BEQUESTS. Arabic وصية
wasiyah, p1. wasaya. A bequest or will can be made verbally, although it is held to be, better to execute it in writing. Two lawful witnesses are necessary to establish either a verbal bequest or a written will. A bequest in favour of a stranger to the amount of one-third of the whole property, is valid, but a bequest to any amount beyond that is invalid, unless the heirs give their consent. If a person make a bequest in favour of another from whom he has received a mortal wound it is not valid, and if a legatee slay his testator the bequest in his favour is void. A bequest made to part of the heirs is not valid unless the other heirs give their consent. The bequest of a Muslim in favour of an unbeliever, or of an unbeliever in favour of a Muslim, is valid. If a person be involved in debt, legacies bequeathed by him are not lawful. A bequest in favour of a child yet unborn is valid, provided the foetus happen to be less than six months old at the time of the making of the will.

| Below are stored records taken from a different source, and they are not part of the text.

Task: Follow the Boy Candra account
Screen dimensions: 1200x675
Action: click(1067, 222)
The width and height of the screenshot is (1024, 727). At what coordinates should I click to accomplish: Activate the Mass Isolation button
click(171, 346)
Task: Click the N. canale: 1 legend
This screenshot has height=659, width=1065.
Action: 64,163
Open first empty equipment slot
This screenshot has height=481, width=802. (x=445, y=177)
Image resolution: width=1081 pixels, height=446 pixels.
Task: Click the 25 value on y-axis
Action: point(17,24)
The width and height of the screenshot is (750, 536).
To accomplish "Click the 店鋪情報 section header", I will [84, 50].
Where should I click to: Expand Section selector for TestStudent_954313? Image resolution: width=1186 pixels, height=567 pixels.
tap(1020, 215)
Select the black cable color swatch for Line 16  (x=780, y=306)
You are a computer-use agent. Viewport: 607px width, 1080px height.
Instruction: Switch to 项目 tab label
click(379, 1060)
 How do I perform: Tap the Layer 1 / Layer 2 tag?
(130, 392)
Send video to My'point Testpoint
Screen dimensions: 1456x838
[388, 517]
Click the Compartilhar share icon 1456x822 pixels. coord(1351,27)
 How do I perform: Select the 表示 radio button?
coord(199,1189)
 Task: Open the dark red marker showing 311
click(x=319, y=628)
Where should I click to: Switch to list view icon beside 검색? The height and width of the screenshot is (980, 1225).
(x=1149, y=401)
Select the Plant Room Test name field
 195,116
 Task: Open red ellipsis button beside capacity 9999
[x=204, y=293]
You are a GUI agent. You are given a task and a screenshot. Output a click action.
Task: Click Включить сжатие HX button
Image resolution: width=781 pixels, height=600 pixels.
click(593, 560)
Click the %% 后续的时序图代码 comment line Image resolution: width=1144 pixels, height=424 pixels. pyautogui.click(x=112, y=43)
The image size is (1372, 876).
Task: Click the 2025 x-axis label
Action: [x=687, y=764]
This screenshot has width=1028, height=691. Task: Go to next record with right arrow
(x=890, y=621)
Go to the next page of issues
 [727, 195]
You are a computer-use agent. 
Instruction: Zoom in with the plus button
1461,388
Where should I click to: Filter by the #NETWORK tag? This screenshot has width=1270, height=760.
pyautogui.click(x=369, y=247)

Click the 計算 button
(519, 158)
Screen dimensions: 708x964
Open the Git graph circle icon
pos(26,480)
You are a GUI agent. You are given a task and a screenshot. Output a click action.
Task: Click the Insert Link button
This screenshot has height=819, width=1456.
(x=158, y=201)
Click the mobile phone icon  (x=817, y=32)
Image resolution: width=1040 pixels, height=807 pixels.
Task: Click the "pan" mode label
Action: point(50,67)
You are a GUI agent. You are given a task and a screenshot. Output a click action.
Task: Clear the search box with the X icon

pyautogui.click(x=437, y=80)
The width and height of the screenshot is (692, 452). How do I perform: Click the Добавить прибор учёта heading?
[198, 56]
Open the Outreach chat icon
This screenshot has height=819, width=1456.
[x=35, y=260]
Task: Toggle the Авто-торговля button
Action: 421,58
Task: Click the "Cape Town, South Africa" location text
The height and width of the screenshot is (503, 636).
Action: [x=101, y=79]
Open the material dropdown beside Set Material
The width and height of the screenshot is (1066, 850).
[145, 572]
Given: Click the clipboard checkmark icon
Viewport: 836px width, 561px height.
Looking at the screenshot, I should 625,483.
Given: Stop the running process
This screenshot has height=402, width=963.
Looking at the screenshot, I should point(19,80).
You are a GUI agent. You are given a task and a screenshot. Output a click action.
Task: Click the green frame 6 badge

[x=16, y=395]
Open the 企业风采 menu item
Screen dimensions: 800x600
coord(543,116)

If a testator deny his bequest, and the legatee produce witnesses to prove it, it is generally held not to be a retractation of it. If a person on his death-bed emancipate a slave, it takes effect after his death.
If a person will that “the pilgrimage incumbent on him be performed on his behalf after his death,” his heirs must depute a person [or the purpose, and supply him with the necessary expenses. (Hamilton’s Hidayah, vol. iv. 468.)